Coral Gables, Fla.--The Hurricanes football team continued their track record of community service by joining their fans and the UM community in a bone marrow drive for patients with leukemia or other life-threatening diseases. The event, held at the University Center's Flamingo Ballroom, was attended by President Donna Shalala, head coach Al Golden, members of the Miami football team, UM students and volunteers throughout South Florida.
"What a great day for the University of Miami community as the `Canes registered 275 bone marrow donor candidates," said Golden. "Thank you to Director of Player Development Ryan McNamee who did an incredible job spearheading the event, our coaches, support staff, and all of our football student-athletes who generously gave their time and effort to this wonderful cause."
"Special recognition must go to Villanova coach Andy Talley who has been instrumental in bringing awareness to the Be The Match Registry® and saving lives for the past two decades," said Golden. "We also want to express our sincere appreciation to our student body for making this such a special day."
Marty Rubin, a 1964 Miami graduate and football and men's basketball season ticket holder traveled from Hollywood, Fla. to volunteer for most of the day.

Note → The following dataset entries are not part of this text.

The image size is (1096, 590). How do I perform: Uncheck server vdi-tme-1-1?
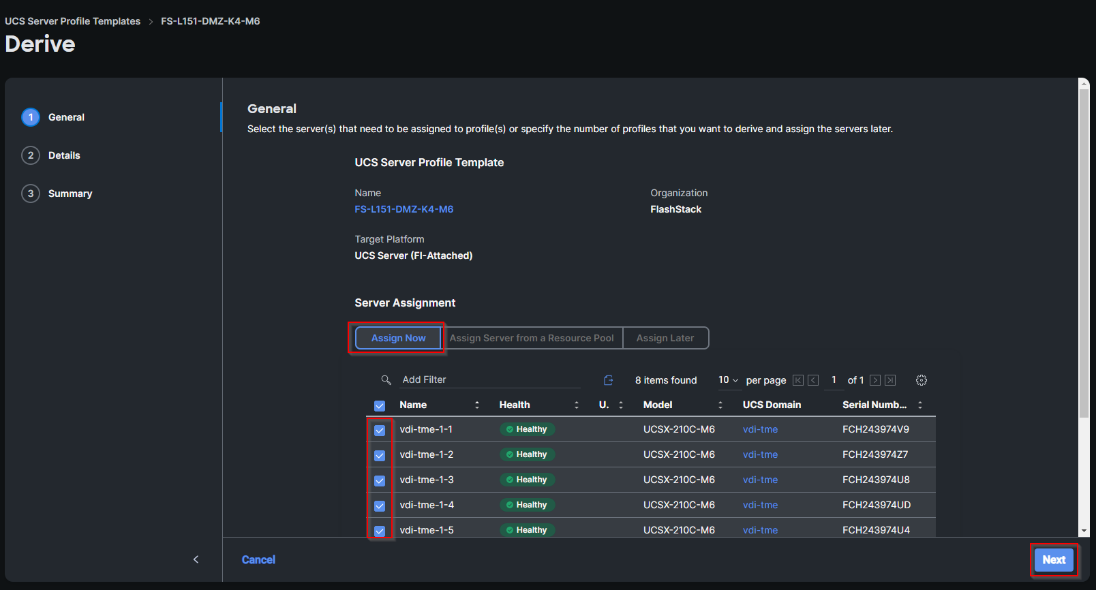click(380, 430)
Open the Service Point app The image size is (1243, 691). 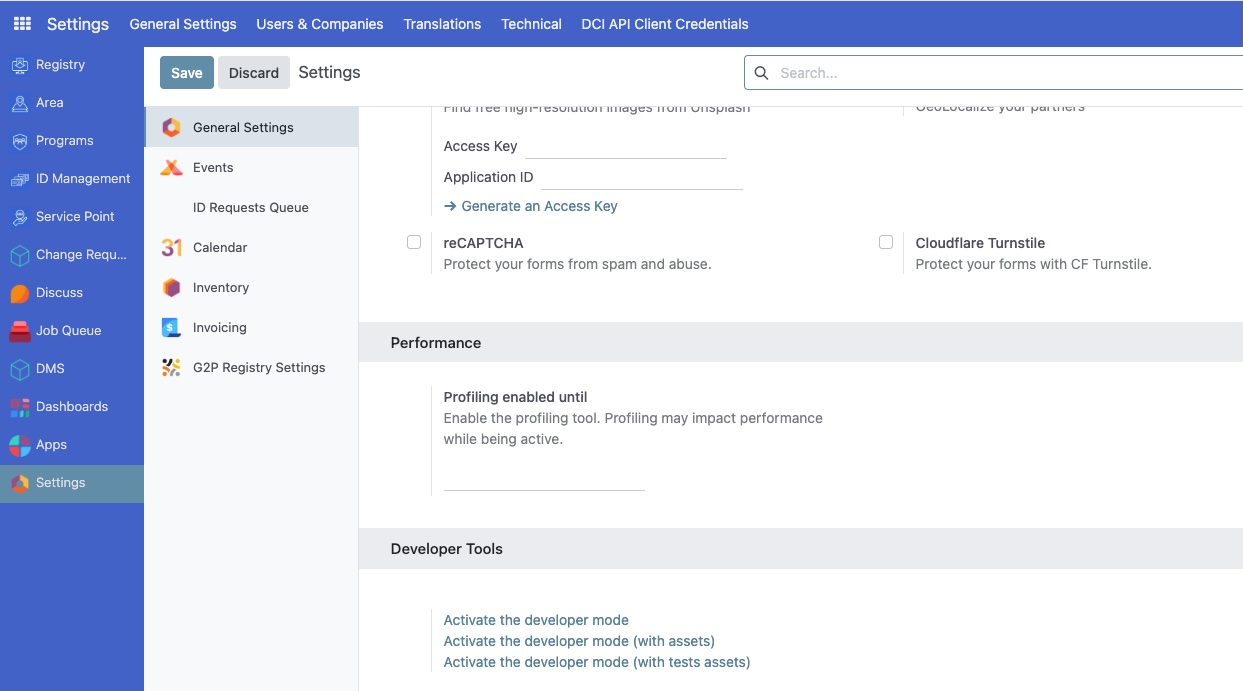point(75,216)
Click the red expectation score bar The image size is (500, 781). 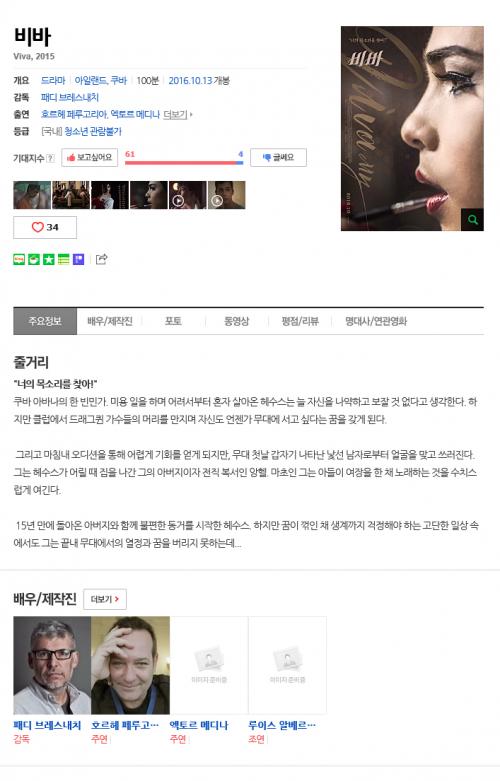pos(180,162)
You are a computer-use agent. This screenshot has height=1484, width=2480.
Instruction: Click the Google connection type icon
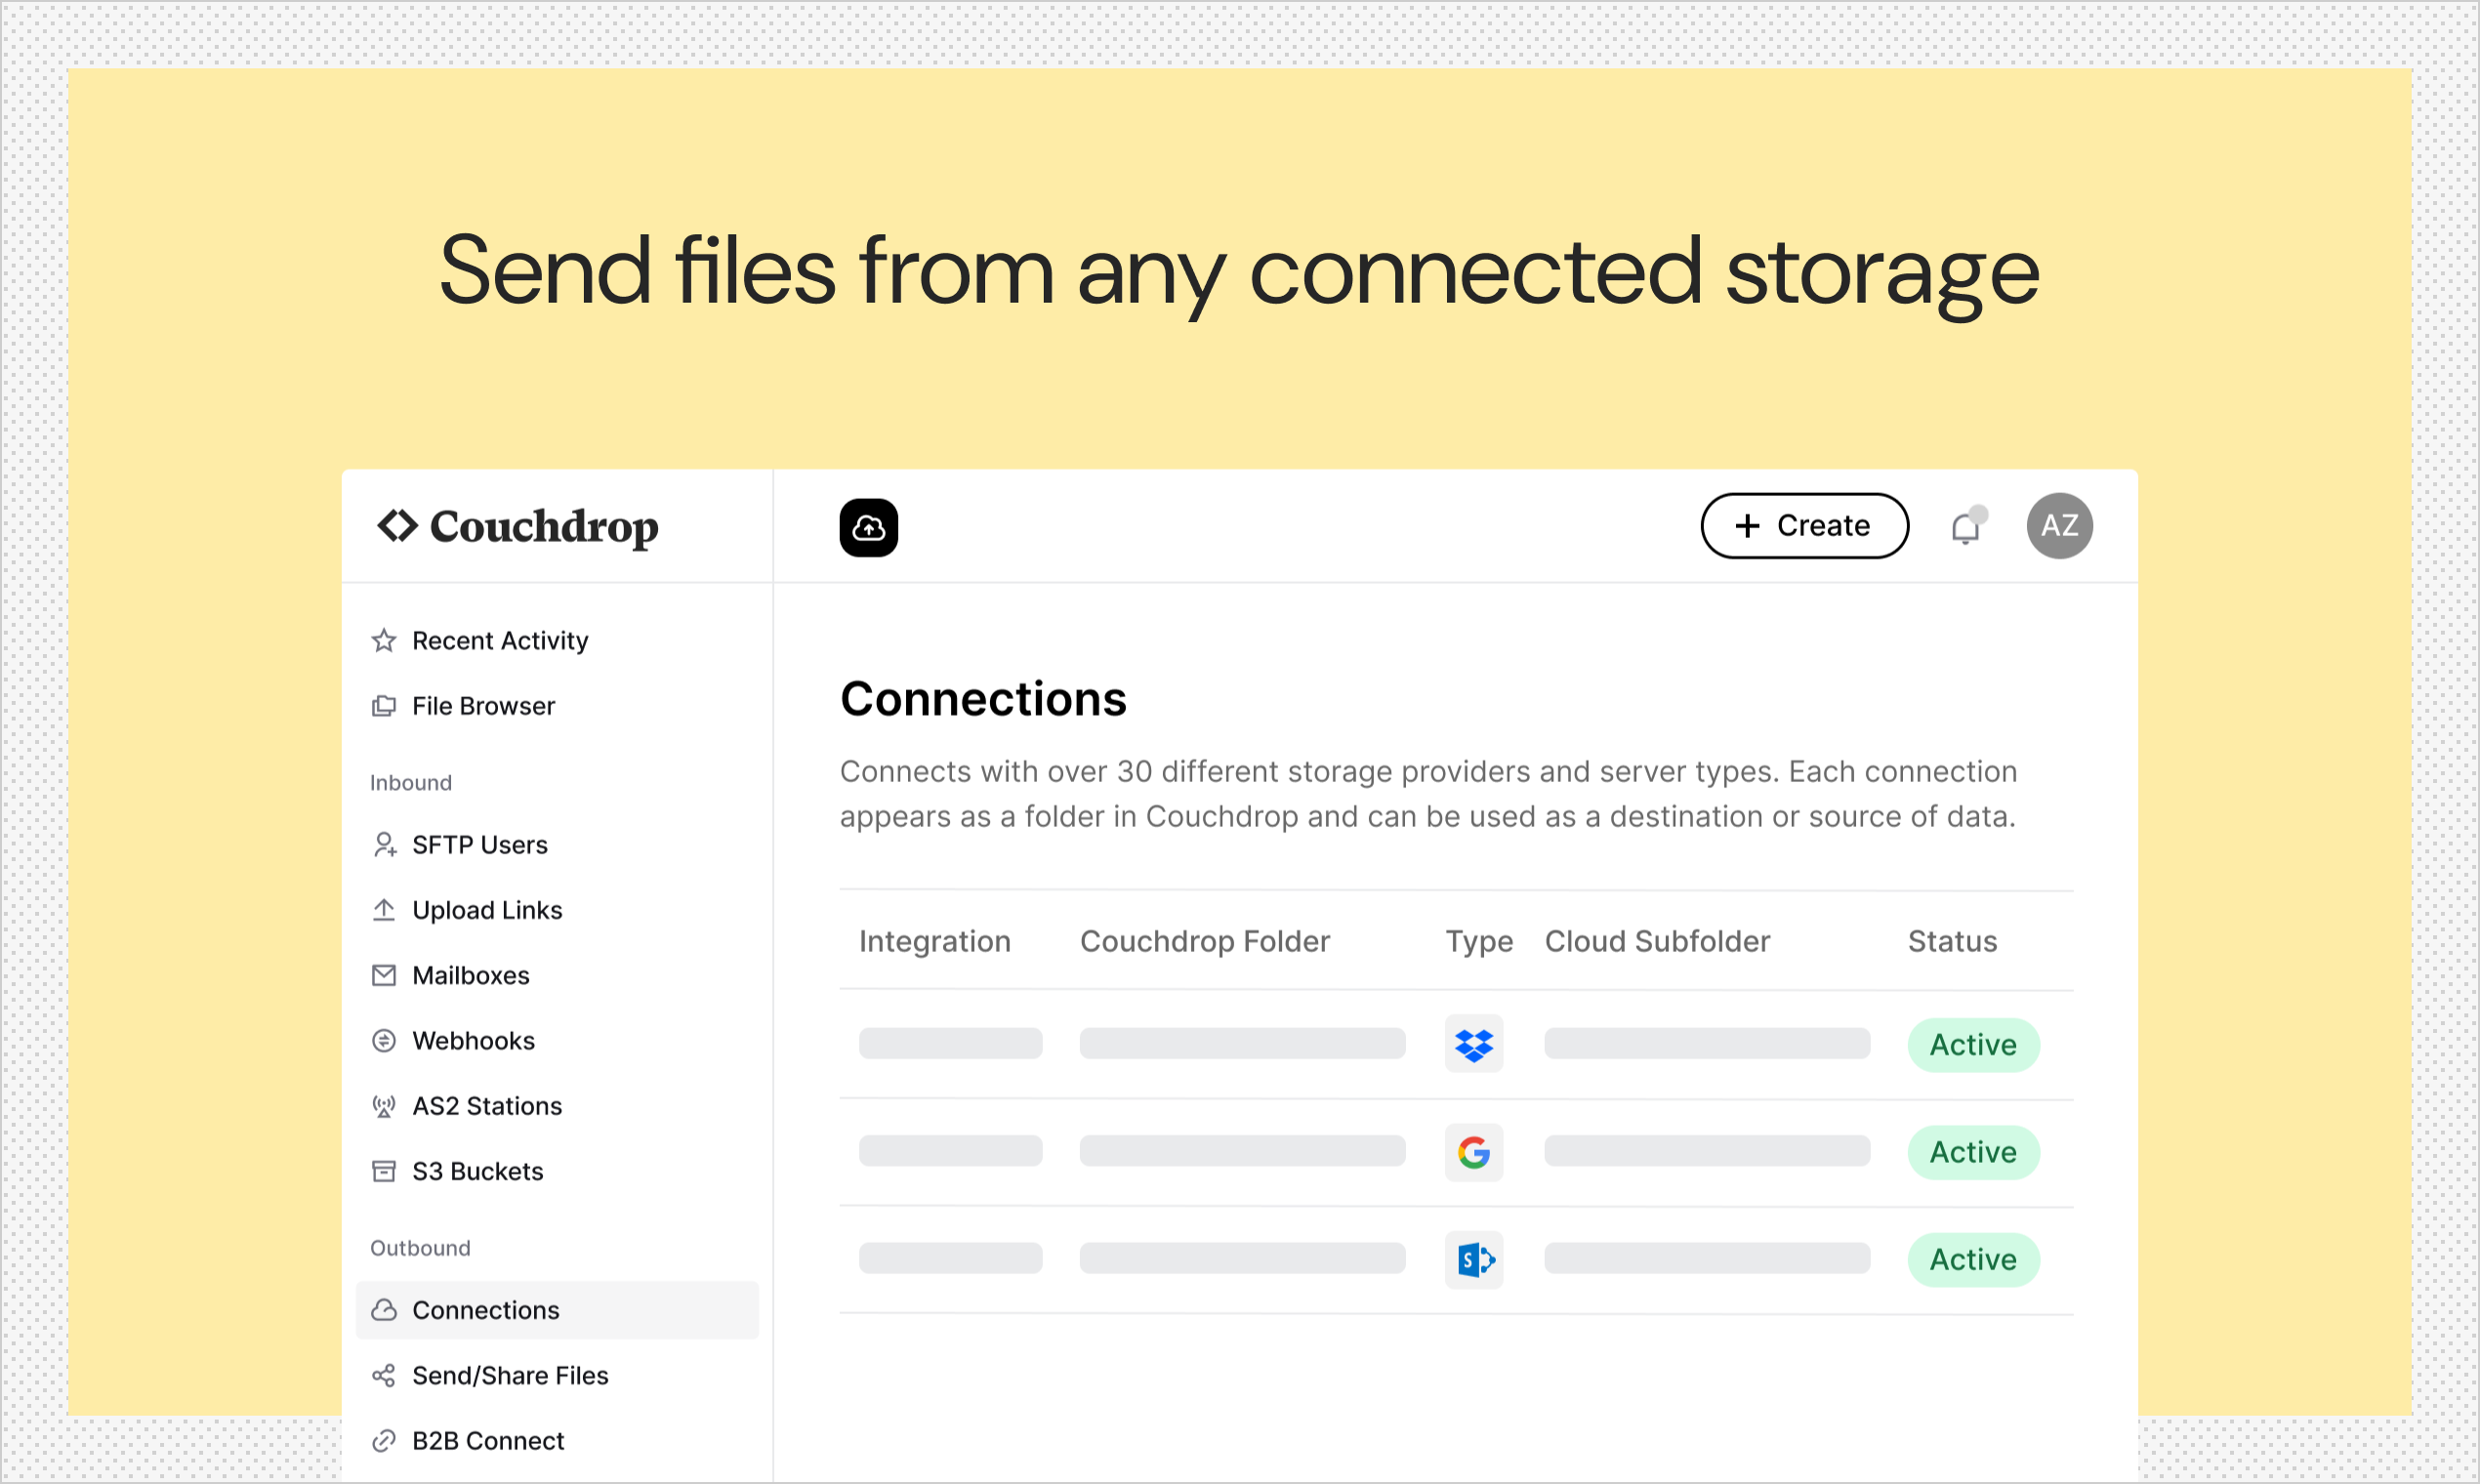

"This is going to save people's lives," said Rubin. "I emailed coach Golden when I heard about this and asked if there was any way I could help."
Rubin had a transplant 10 years ago after being diagnosed with a type of blood cancer.
"The football team being involved is especially important because it will help bring everyone in the community together. It is a very simple procedure and we can all be in the business of saving lives."
Drew Hughes, a sophomore from Miami, gave a DNA sample to the bone marrow registry for the first time on Tuesday.
"I'm in good physical health and if I can help someone, I don't see any reason not to," said Hughes.
Hughes found out about the opportunity when he was handed a flyer in the Breezeway.
Sophomore defensive end Dyron Dye was one of the many players handing out fliers and escorting community members to the event.
"I'm doing this to help save a life," said Dye. "Anytime you can help someone, it's a good thing to do." "If I was in a situation like this, I would want someone to help me too."
The partnership between the `Canes football team, more than 30 colleges and universities throughout the country and the Get in the Game, Save A Life program has helped to contribute to the recruitment of more than 5,000 potential bone marrow donors.
UM's student-athletes have made a priority of being positive members in the community and will continue with service efforts throughout the year.